*Objective*
Lay out the records from the line containing "Choose waiter Иван Васильевич" through the line containing "click(x=83, y=161)" as a Markdown table with columns Row and Line, leaving out blank lines and the pictures.

*Record excerpts*

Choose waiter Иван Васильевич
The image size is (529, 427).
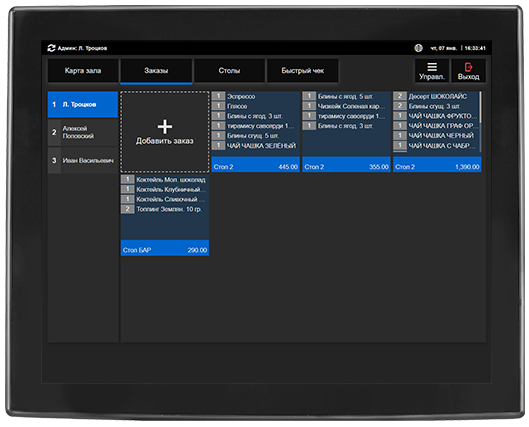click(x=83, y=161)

--

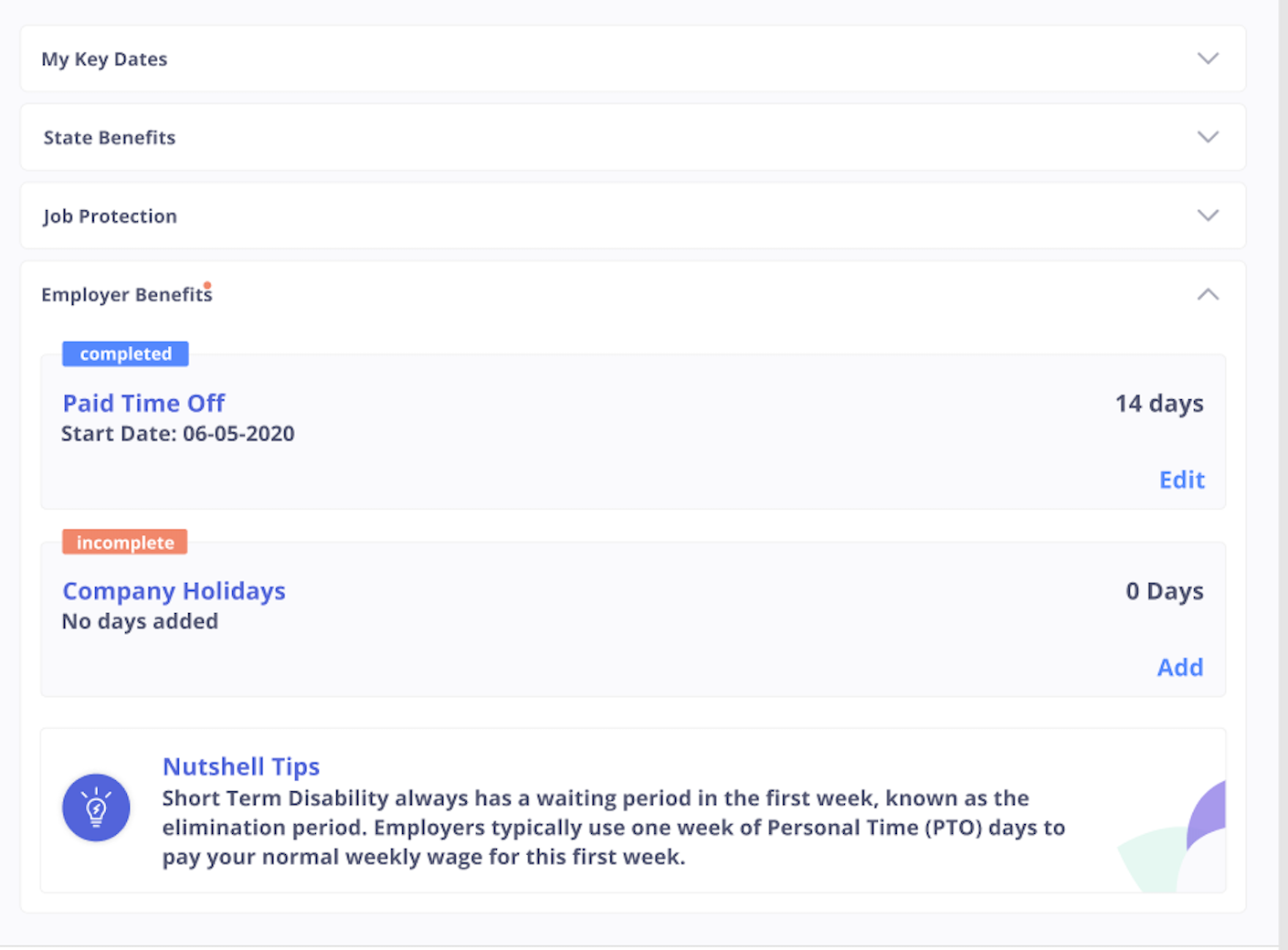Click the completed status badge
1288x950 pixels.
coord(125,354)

...

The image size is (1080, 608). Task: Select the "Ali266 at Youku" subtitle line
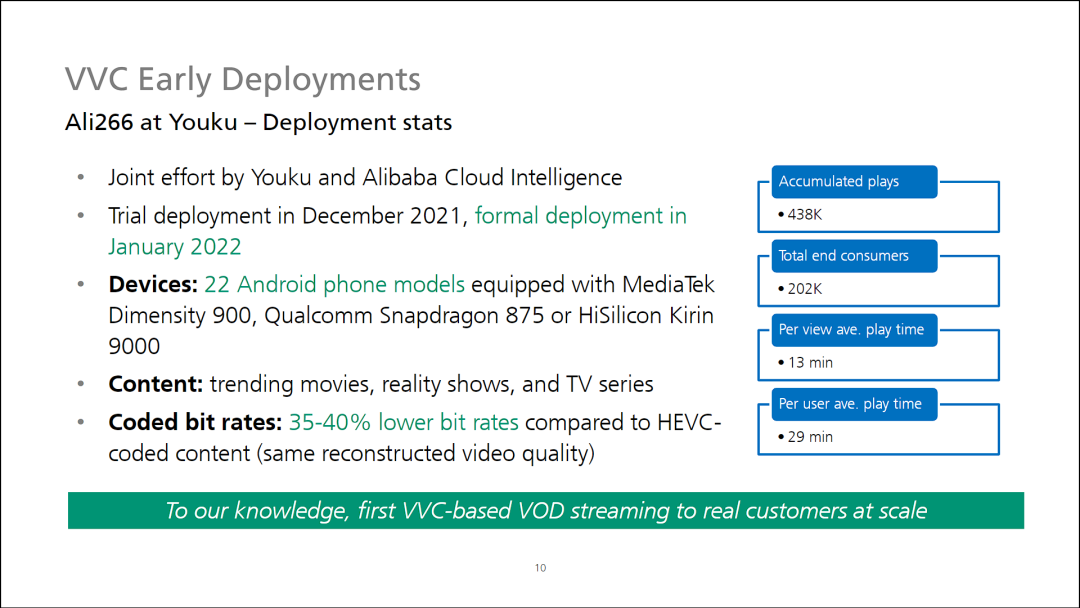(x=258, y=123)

*Expected answer*
| Row | Line |
|---|---|
| 1 | Choose waiter Иван Васильевич |
| 2 | The image size is (529, 427). |
| 3 | click(x=83, y=161) |